[Dataset entries]
################

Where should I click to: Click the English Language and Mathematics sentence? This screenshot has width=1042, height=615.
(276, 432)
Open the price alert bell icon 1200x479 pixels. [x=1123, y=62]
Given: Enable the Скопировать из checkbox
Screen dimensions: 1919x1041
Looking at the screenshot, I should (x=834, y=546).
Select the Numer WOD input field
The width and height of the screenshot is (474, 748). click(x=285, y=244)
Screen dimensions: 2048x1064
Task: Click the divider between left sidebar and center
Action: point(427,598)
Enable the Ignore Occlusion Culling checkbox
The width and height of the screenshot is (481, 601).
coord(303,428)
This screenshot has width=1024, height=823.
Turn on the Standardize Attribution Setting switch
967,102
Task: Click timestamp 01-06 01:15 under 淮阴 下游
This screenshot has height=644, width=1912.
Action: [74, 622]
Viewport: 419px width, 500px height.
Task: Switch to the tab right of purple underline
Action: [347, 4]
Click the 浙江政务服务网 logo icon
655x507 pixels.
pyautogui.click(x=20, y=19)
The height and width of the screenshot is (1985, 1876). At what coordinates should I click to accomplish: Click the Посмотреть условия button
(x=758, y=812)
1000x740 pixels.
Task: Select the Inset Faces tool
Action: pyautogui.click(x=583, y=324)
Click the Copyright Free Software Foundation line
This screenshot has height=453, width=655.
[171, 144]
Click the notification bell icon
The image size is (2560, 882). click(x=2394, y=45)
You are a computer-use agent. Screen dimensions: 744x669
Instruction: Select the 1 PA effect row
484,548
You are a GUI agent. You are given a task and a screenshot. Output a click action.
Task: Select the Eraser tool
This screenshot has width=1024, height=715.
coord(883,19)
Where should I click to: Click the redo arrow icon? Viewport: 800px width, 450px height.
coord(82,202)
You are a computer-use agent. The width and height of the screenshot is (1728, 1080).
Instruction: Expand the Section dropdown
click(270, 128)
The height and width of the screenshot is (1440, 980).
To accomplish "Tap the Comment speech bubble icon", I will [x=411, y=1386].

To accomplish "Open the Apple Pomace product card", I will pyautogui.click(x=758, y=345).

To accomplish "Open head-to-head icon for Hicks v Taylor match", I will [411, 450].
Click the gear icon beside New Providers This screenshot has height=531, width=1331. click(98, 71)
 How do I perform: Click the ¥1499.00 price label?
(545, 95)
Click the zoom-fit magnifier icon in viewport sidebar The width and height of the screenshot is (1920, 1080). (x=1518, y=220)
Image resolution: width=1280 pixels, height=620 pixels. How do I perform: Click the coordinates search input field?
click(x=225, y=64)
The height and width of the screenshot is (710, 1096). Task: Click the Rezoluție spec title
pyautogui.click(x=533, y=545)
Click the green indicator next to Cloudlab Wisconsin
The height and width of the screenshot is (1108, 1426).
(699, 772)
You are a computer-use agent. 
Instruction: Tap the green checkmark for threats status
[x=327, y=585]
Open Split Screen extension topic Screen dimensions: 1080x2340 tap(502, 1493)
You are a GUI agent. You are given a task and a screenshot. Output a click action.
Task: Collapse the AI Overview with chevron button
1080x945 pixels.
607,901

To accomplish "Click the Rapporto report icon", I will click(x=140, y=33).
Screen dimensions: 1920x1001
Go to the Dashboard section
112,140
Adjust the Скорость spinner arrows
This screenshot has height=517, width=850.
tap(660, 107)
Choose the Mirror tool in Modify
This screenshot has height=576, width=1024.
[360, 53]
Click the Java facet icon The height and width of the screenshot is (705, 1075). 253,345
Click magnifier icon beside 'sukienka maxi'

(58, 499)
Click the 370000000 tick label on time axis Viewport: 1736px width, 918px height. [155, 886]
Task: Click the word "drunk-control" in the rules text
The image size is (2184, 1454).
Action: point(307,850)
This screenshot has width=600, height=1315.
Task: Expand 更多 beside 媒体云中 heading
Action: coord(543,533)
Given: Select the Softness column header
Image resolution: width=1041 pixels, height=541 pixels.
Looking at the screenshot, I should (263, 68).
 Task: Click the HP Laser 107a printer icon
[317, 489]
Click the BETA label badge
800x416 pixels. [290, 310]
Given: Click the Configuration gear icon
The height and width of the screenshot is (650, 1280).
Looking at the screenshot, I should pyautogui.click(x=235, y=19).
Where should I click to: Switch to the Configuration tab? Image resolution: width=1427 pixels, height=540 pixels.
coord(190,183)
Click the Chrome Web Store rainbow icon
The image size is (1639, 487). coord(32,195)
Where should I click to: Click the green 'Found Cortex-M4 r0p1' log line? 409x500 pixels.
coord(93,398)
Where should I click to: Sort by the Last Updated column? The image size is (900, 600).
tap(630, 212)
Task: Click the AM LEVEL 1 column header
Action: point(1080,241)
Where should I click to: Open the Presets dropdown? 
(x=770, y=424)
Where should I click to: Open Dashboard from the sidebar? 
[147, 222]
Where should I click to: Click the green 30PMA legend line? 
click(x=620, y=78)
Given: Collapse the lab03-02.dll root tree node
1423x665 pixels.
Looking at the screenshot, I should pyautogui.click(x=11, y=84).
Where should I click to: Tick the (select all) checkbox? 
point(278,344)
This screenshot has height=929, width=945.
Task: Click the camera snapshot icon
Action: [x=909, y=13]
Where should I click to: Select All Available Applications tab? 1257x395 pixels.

################

## [THE PROBLEM]
Copy out the records shown above, every one, exactly.

## [THE COMPLETED TASK]
Where should I click to: Click the English Language and Mathematics sentence? This screenshot has width=1042, height=615.
(276, 432)
Open the price alert bell icon 1200x479 pixels. [x=1123, y=62]
Given: Enable the Скопировать из checkbox
Screen dimensions: 1919x1041
Looking at the screenshot, I should (x=834, y=546).
Select the Numer WOD input field
The width and height of the screenshot is (474, 748). click(x=285, y=244)
Screen dimensions: 2048x1064
Task: Click the divider between left sidebar and center
Action: point(427,598)
Enable the Ignore Occlusion Culling checkbox
The width and height of the screenshot is (481, 601).
coord(303,428)
This screenshot has width=1024, height=823.
Turn on the Standardize Attribution Setting switch
967,102
Task: Click timestamp 01-06 01:15 under 淮阴 下游
This screenshot has height=644, width=1912.
Action: [74, 622]
Viewport: 419px width, 500px height.
Task: Switch to the tab right of purple underline
Action: [347, 4]
Click the 浙江政务服务网 logo icon
655x507 pixels.
pyautogui.click(x=20, y=19)
The height and width of the screenshot is (1985, 1876). At what coordinates should I click to accomplish: Click the Посмотреть условия button
(x=758, y=812)
1000x740 pixels.
Task: Select the Inset Faces tool
Action: pyautogui.click(x=583, y=324)
Click the Copyright Free Software Foundation line
This screenshot has height=453, width=655.
[171, 144]
Click the notification bell icon
The image size is (2560, 882). click(x=2394, y=45)
You are a computer-use agent. Screen dimensions: 744x669
Instruction: Select the 1 PA effect row
484,548
You are a GUI agent. You are given a task and a screenshot. Output a click action.
Task: Select the Eraser tool
This screenshot has width=1024, height=715.
coord(883,19)
Where should I click to: Click the redo arrow icon? Viewport: 800px width, 450px height.
coord(82,202)
You are a computer-use agent. The width and height of the screenshot is (1728, 1080).
Instruction: Expand the Section dropdown
click(270, 128)
The height and width of the screenshot is (1440, 980).
To accomplish "Tap the Comment speech bubble icon", I will [x=411, y=1386].

To accomplish "Open the Apple Pomace product card", I will pyautogui.click(x=758, y=345).

To accomplish "Open head-to-head icon for Hicks v Taylor match", I will [411, 450].
Click the gear icon beside New Providers This screenshot has height=531, width=1331. click(98, 71)
 How do I perform: Click the ¥1499.00 price label?
(545, 95)
Click the zoom-fit magnifier icon in viewport sidebar The width and height of the screenshot is (1920, 1080). (x=1518, y=220)
Image resolution: width=1280 pixels, height=620 pixels. How do I perform: Click the coordinates search input field?
click(x=225, y=64)
The height and width of the screenshot is (710, 1096). Task: Click the Rezoluție spec title
pyautogui.click(x=533, y=545)
Click the green indicator next to Cloudlab Wisconsin
The height and width of the screenshot is (1108, 1426).
(699, 772)
You are a computer-use agent. 
Instruction: Tap the green checkmark for threats status
[x=327, y=585]
Open Split Screen extension topic Screen dimensions: 1080x2340 tap(502, 1493)
You are a GUI agent. You are given a task and a screenshot. Output a click action.
Task: Collapse the AI Overview with chevron button
1080x945 pixels.
607,901

To accomplish "Click the Rapporto report icon", I will click(x=140, y=33).
Screen dimensions: 1920x1001
Go to the Dashboard section
112,140
Adjust the Скорость spinner arrows
This screenshot has height=517, width=850.
tap(660, 107)
Choose the Mirror tool in Modify
This screenshot has height=576, width=1024.
[360, 53]
Click the Java facet icon The height and width of the screenshot is (705, 1075). 253,345
Click magnifier icon beside 'sukienka maxi'

(58, 499)
Click the 370000000 tick label on time axis Viewport: 1736px width, 918px height. [155, 886]
Task: Click the word "drunk-control" in the rules text
The image size is (2184, 1454).
Action: point(307,850)
This screenshot has width=600, height=1315.
Task: Expand 更多 beside 媒体云中 heading
Action: coord(543,533)
Given: Select the Softness column header
Image resolution: width=1041 pixels, height=541 pixels.
Looking at the screenshot, I should (263, 68).
 Task: Click the HP Laser 107a printer icon
[317, 489]
Click the BETA label badge
800x416 pixels. [290, 310]
Given: Click the Configuration gear icon
The height and width of the screenshot is (650, 1280).
Looking at the screenshot, I should pyautogui.click(x=235, y=19).
Where should I click to: Switch to the Configuration tab? Image resolution: width=1427 pixels, height=540 pixels.
coord(190,183)
Click the Chrome Web Store rainbow icon
The image size is (1639, 487). coord(32,195)
Where should I click to: Click the green 'Found Cortex-M4 r0p1' log line? 409x500 pixels.
coord(93,398)
Where should I click to: Sort by the Last Updated column? The image size is (900, 600).
tap(630, 212)
Task: Click the AM LEVEL 1 column header
Action: point(1080,241)
Where should I click to: Open the Presets dropdown? 
(x=770, y=424)
Where should I click to: Open Dashboard from the sidebar? 
[147, 222]
Where should I click to: Click the green 30PMA legend line? 
click(x=620, y=78)
Given: Collapse the lab03-02.dll root tree node
1423x665 pixels.
Looking at the screenshot, I should pyautogui.click(x=11, y=84).
Where should I click to: Tick the (select all) checkbox? 
point(278,344)
This screenshot has height=929, width=945.
Task: Click the camera snapshot icon
Action: [x=909, y=13]
Where should I click to: Select All Available Applications tab? 1257x395 pixels.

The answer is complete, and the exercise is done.